Mobile polling allows bipartisan pairs of election officials to bring ballots directly to long-term care facilities, where they can assist when needed and register new voters if deadlines allow. This system of voting is allowed in 23 states, but laws vary on whether state or local governments are responsible for administering it.
“We need to maximize the access to the right to vote for all Americans,” Karlawish said, “whether they live at home or in a nursing home.”
State lawmakers recently have proposed to expand voting access for senior citizens and others who may have physical or mental difficulties. Louisiana enacted a law in May that eliminated a requirement that residents of long-term care facilities must prove they have a disability to qualify for assisted early voting. One stalled bill in New York would aid residents of long-term care facilities who need help filling out absentee ballots.

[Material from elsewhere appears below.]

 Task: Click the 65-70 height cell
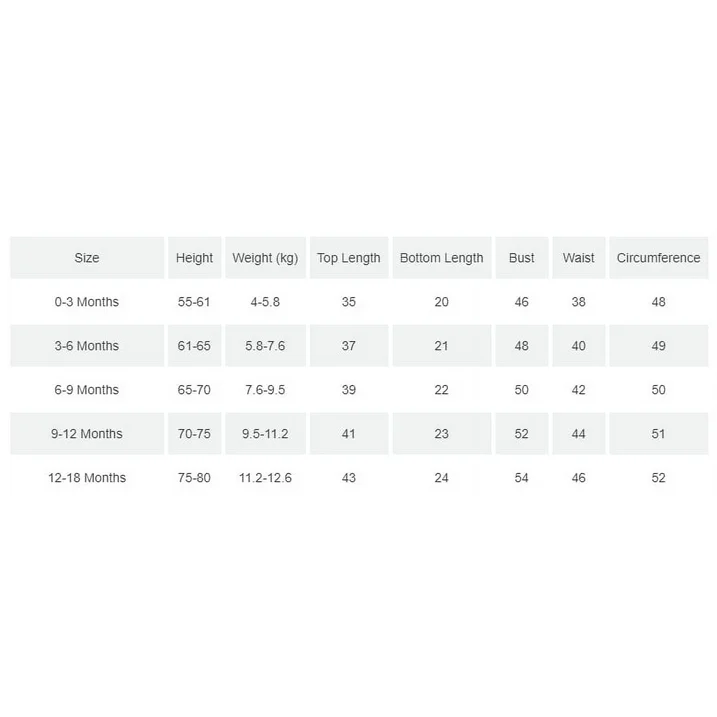[194, 390]
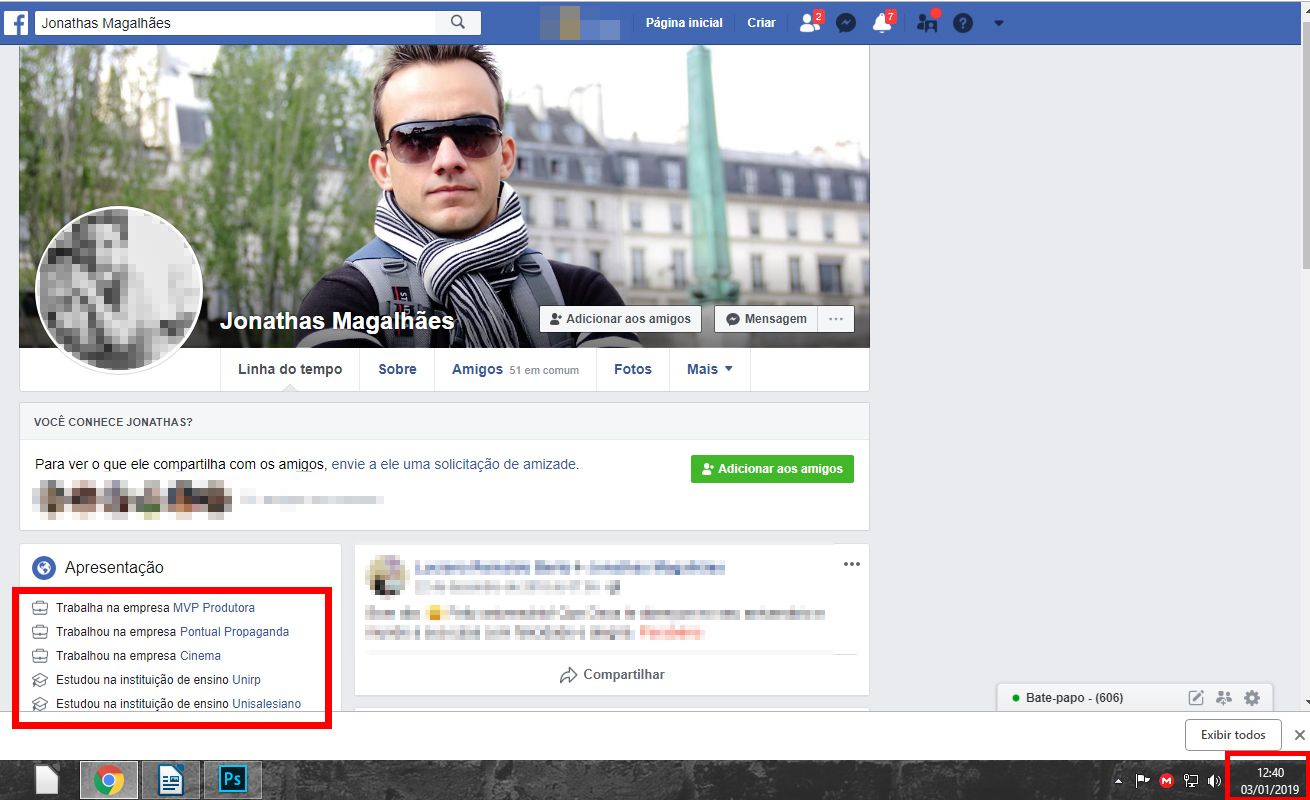Open Photoshop from the taskbar
The width and height of the screenshot is (1310, 800).
pyautogui.click(x=234, y=779)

Not every new bill would expand access, however. Under a law enacted in Maine this month, absentee ballots can no longer be given to anyone who has granted power of attorney to another person because of dementia.
Mobile voting is a solution Deb Markowitz embraced as Vermont’s secretary of state from 1999 to 2011.
Mobile polling in Vermont now takes place during the early voting period, which allows officials to visit as many facilities as possible without interrupting Election Day. Despite pushback over the use of limited local election resources, Ms. Markowitz, a Democrat, said she made it a priority.
“There shouldn’t be bureaucratic barriers to voting,” she said. “I told election officials to go into the community and see if they could get volunteers to expand mobile voting. They found that easy to do.”
In Multnomah County, Oregon, which encompasses Portland, the county’s elections officials will assist any person who needs help voting, including visiting long-term care facilities to walk residents through ballots.
The county’s director of elections, Tim Scott, begins reaching out to local facilities five months ahead of Election Day to let them know his office will assist anyone who requests help voting. Additionally, his office sends registration cards and election reminders to facilities in the months leading up to voting.
The county’s elections office does not have the resources to visit each site, however, to see if someone needs help, he said. Instead, they rely on voters and facilities to make the initial contact.
“We’re doing our best with what we have,” Scott said. “We’re constrained in resources. We rely a lot on voters finding us.”
To reach more people and care facilities, the county works with the state’s Aging Disability and Veterans Services division and the advocacy group Disability Rights Oregon.
Long-term care facilities have a “fundamental obligation to respect the rights of their residents” and to work with local election officials to make mobile voting the standard, despite the cost, Karlawish said.
Still, the gold standard of Greenspring is far off for many long-term care facilities around the country.
For residents here at Greenspring who can take advantage of the access to voting, like Don Young, it’s immensely appreciated. Mr. Young, who leads Greenspring’s Republican Club, is legally blind and wouldn’t be able to drive to another precinct to vote. The vote came to him.
“It really does work for the people here,” he said.
This story was reported by Stateline.